Problem statement:
Your task is to retype, exactly, the line containing "Screen dimensions: 1135x871" and every later line through the end of the listing, with pictures omitted.

Data shown:
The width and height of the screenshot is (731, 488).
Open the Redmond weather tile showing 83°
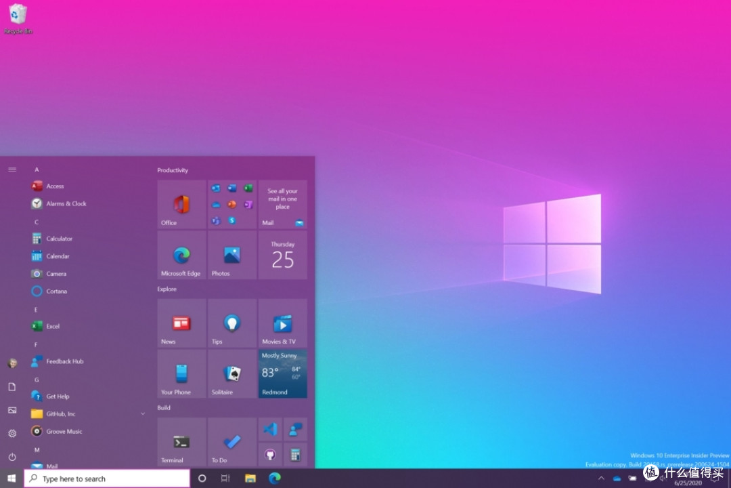(282, 374)
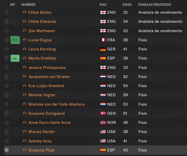Viewport: 187px width, 156px height.
Task: Tick the checkbox for Chloe Edwards
Action: click(x=7, y=22)
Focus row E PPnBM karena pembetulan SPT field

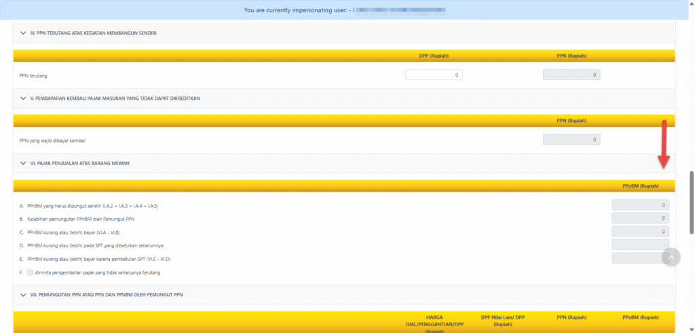640,258
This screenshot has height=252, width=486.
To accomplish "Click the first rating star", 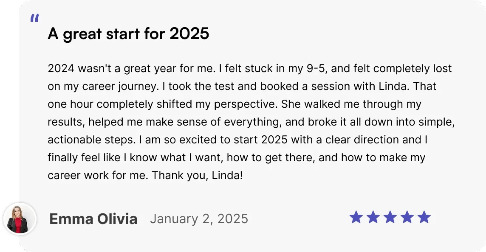I will [356, 217].
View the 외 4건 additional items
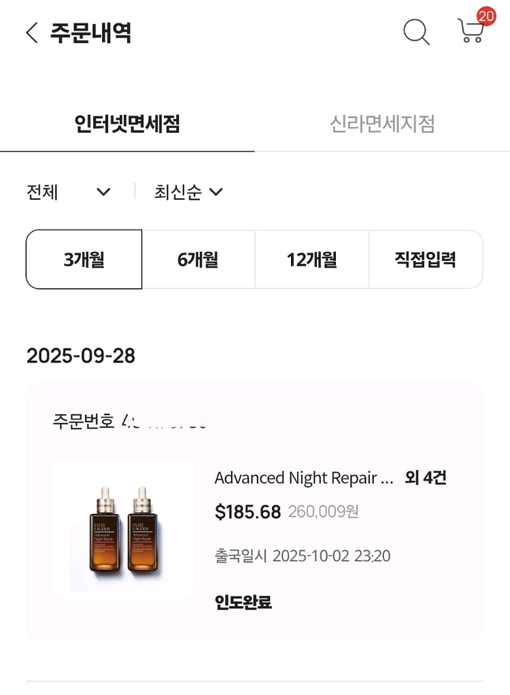The width and height of the screenshot is (510, 695). click(426, 478)
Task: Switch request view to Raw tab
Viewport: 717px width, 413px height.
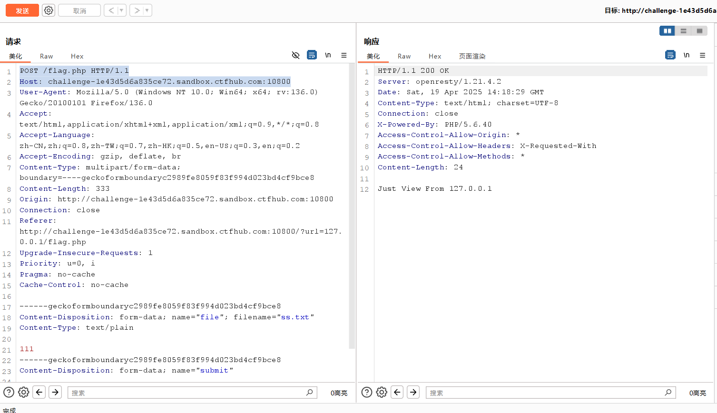Action: point(46,56)
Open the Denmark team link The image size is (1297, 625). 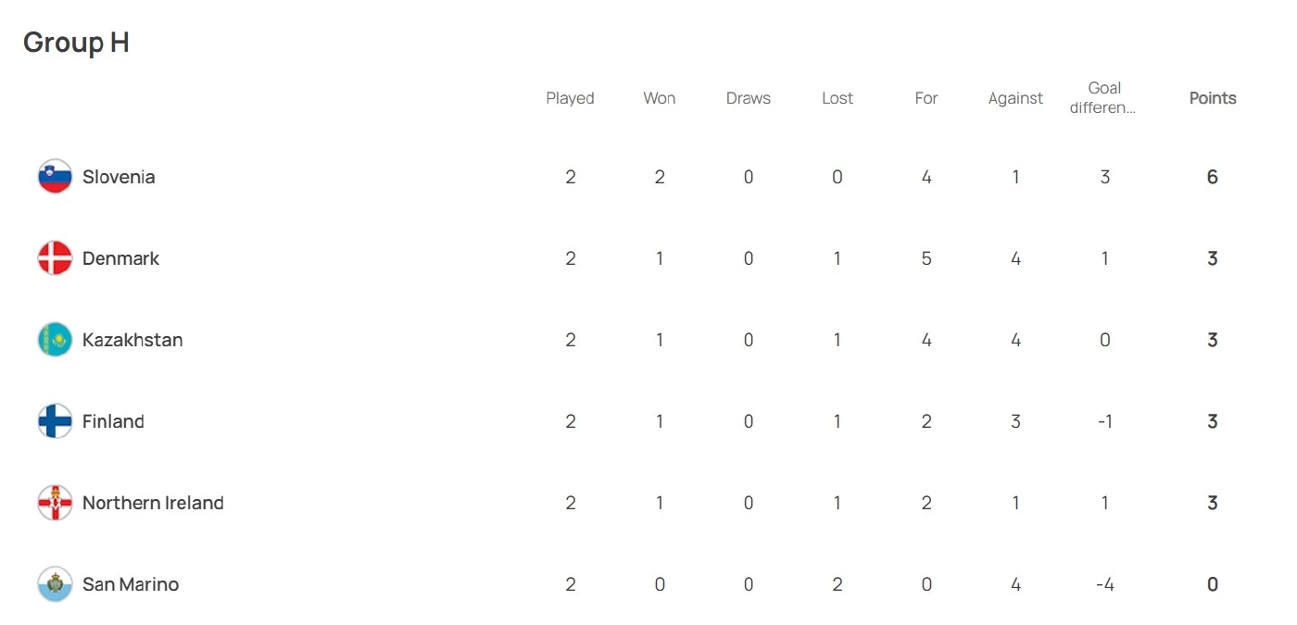click(120, 258)
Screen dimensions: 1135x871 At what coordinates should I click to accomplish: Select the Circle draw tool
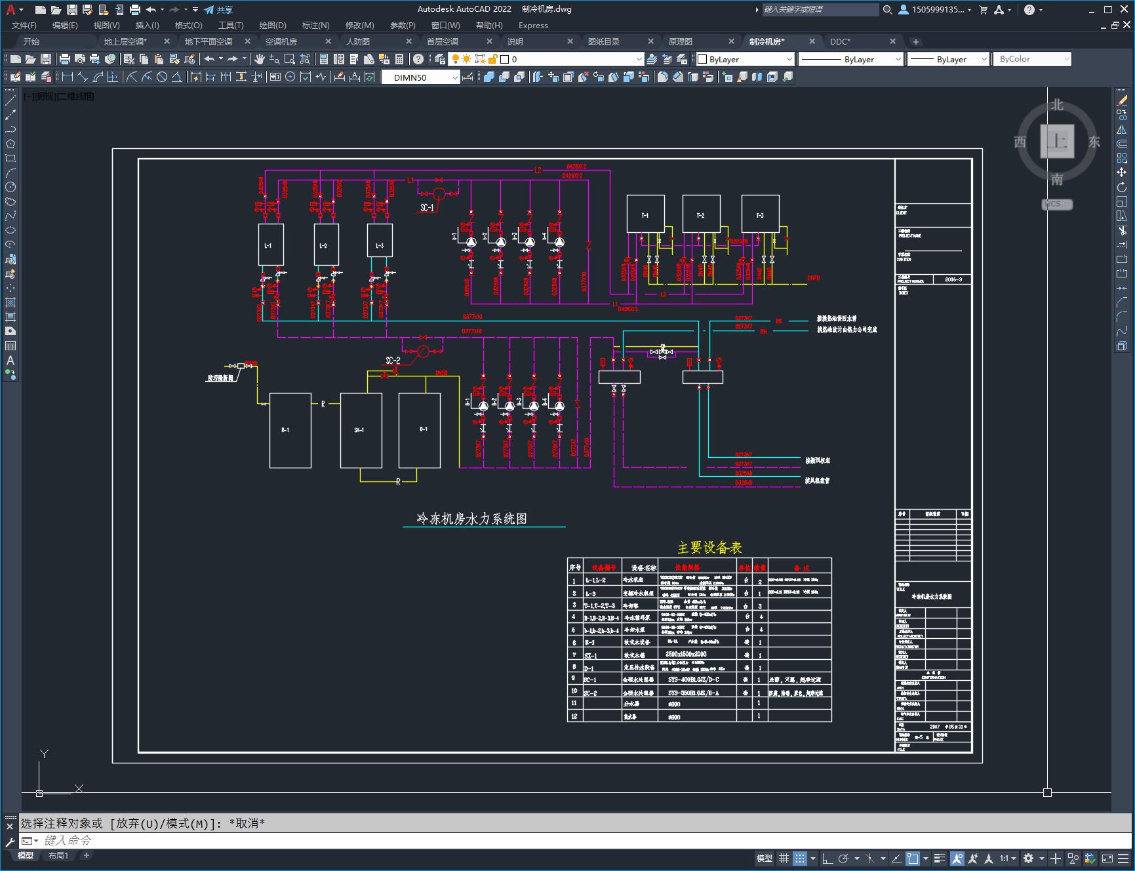coord(10,187)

Answer box:
Screen dimensions: 1135x871 At what coordinates should I click to accomplish: Select the Circle draw tool
coord(10,187)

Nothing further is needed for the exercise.